Last week, the Florida Department of Education gave school districts in Broward and Alachua counties -- which are also requiring masks for students with no opt-out provision -- 48 hours to comply with state law or have the salaries of school board members cut.
Both districts stood firm and said they're not changing their mask mandates.
But, Hanna is not in the same situation. He was elected as superintendent. The superintendent in Alachua and Broward were appointed.
"I understand that I'm the first elected superintendent to take this action and I also fully understand the potential consequences, but those consequences don't come close when you compare it to a child's life," Hanna said. "Appointed superintendents work at the discretion of the board. As an elected superintendent, elected by the voters of Leon County, I'm subjected to potentially be sanctioned, or fined or removed by the Governor. Appointed superintendents are not."
The Biden Administration quickly responded and said the U.S. Department of Education is "ready to assist any district facing repercussions for imposing CDC-recommended COVID-19 prevention strategies that will protect the health and safety of students, educators, and staff."

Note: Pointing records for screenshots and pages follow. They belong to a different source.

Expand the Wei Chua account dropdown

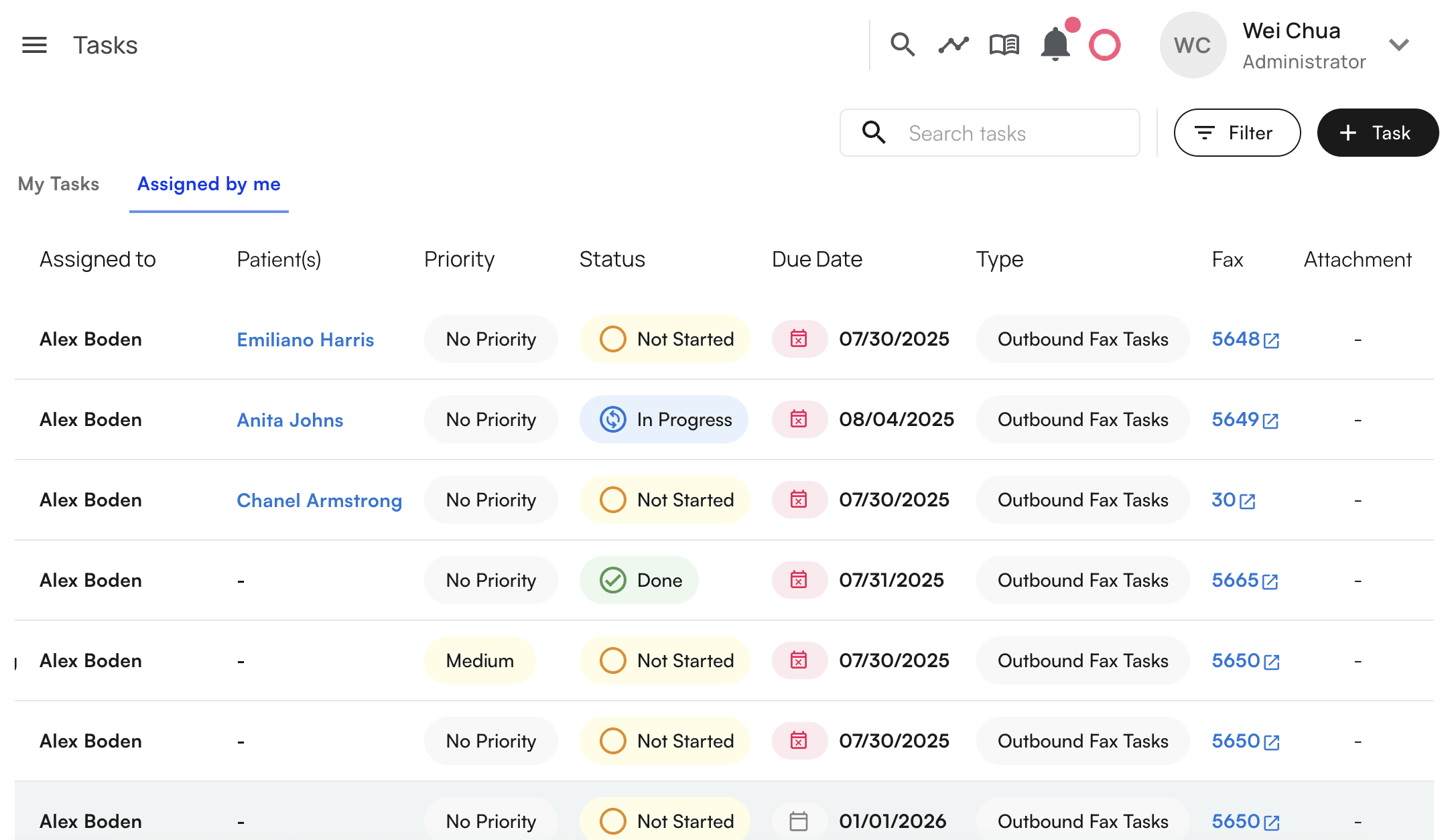click(x=1398, y=45)
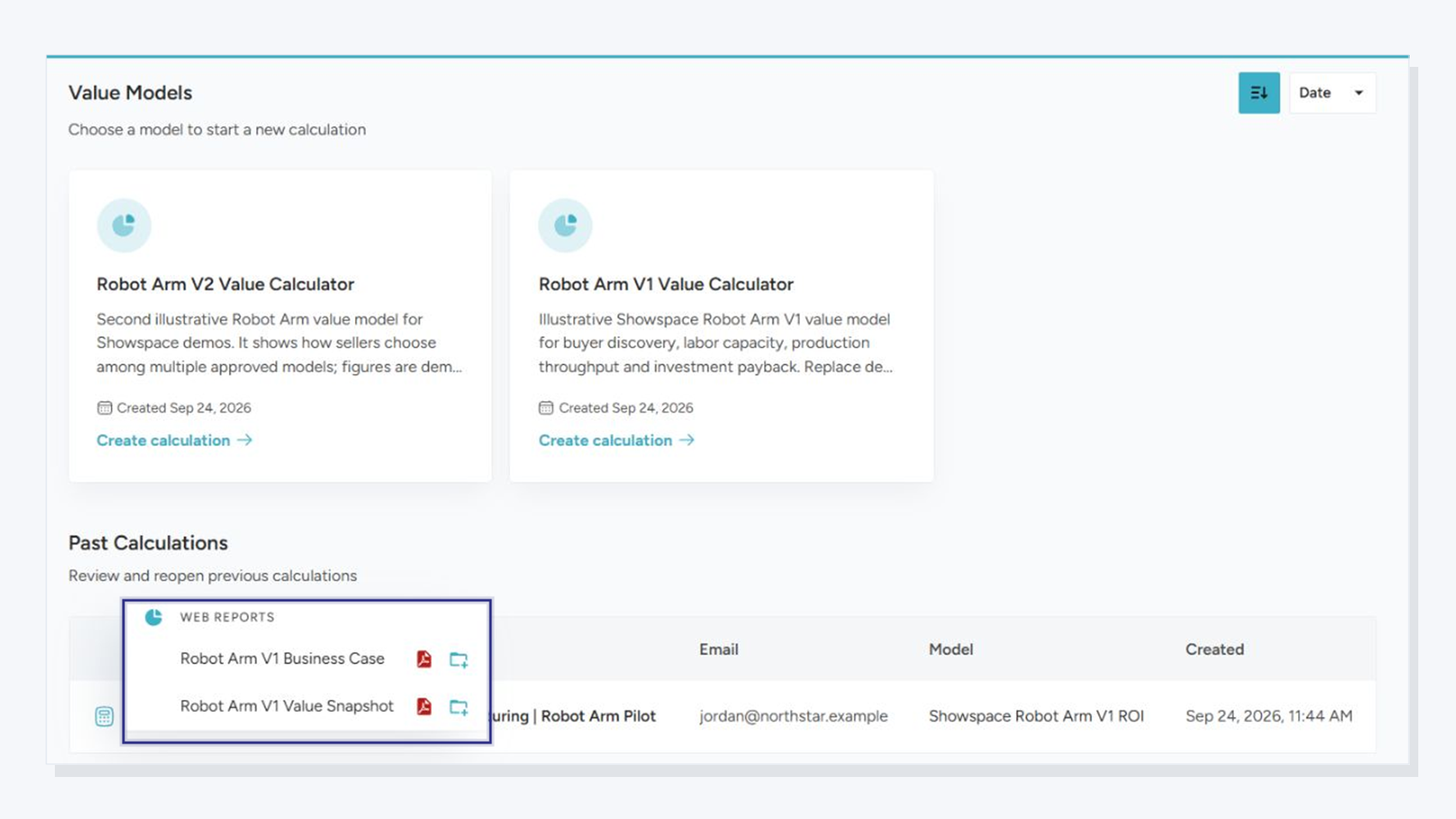Open Robot Arm V2 Value Calculator title
The height and width of the screenshot is (819, 1456).
pyautogui.click(x=225, y=284)
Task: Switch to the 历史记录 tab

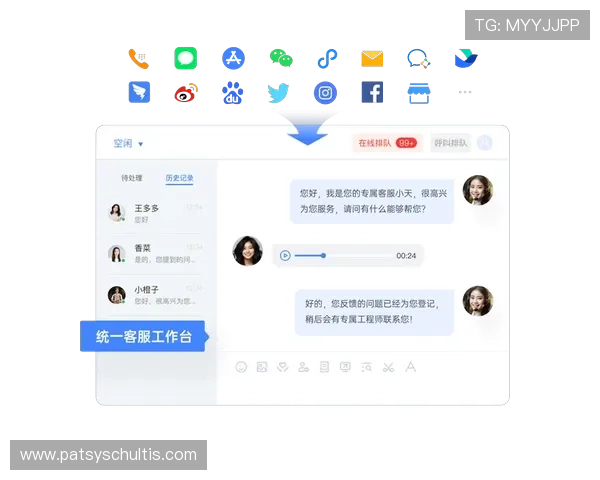Action: click(179, 178)
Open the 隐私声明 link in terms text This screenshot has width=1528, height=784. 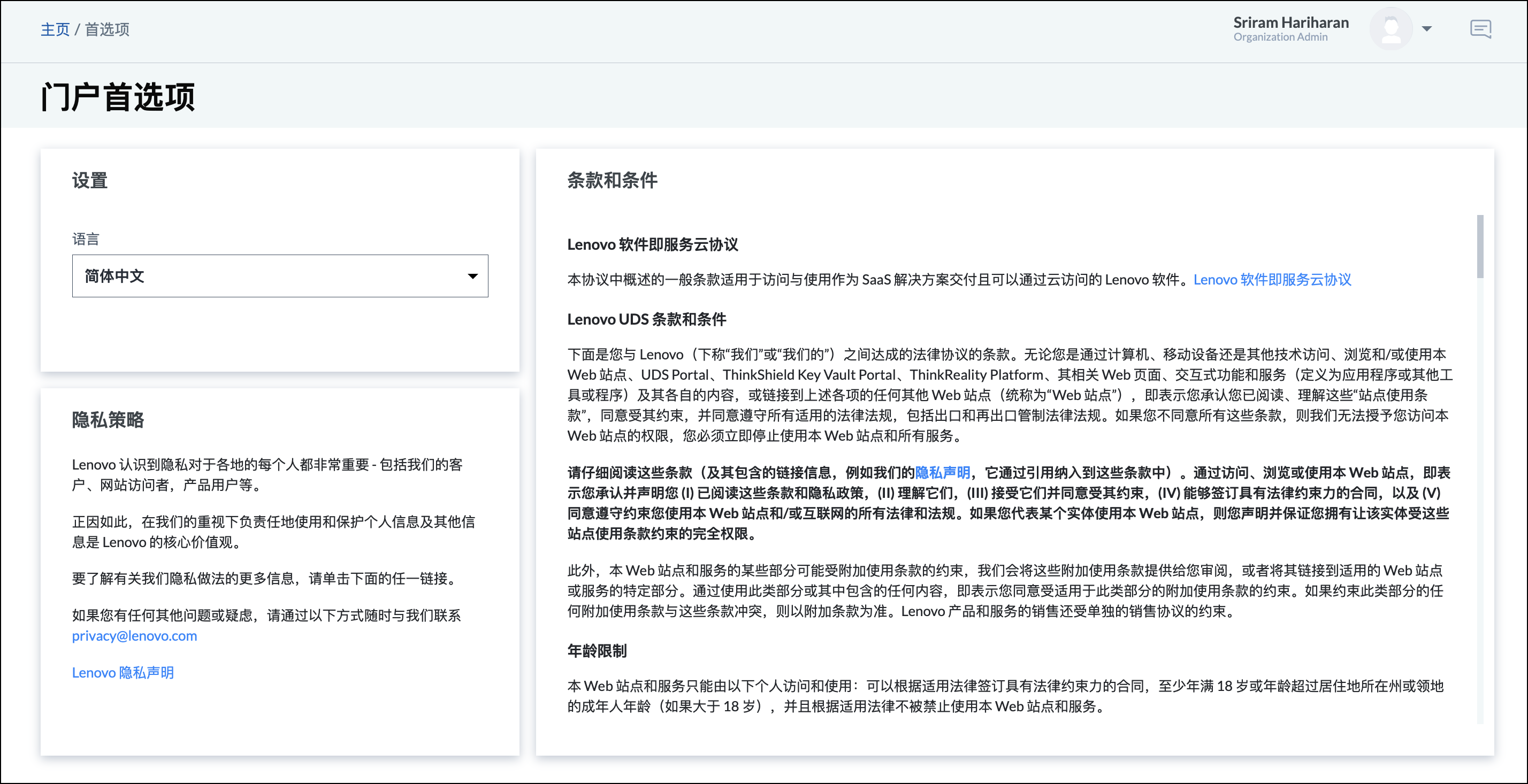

"We have to protect those children," said Hanna. "We lost a child in the Leon County School System on Saturday. I can't go into the exact causes of death, but the bottom line is that we lost a child. It breaks my heart. We have to do everything we can do in our power to uphold the law while also more importantly protecting our children from harm."
The Leon County School Board will hold a public meeting Tuesday, Aug. 24 at 6 p.m. Public comment is available by email or in-person by signing up ahead of time.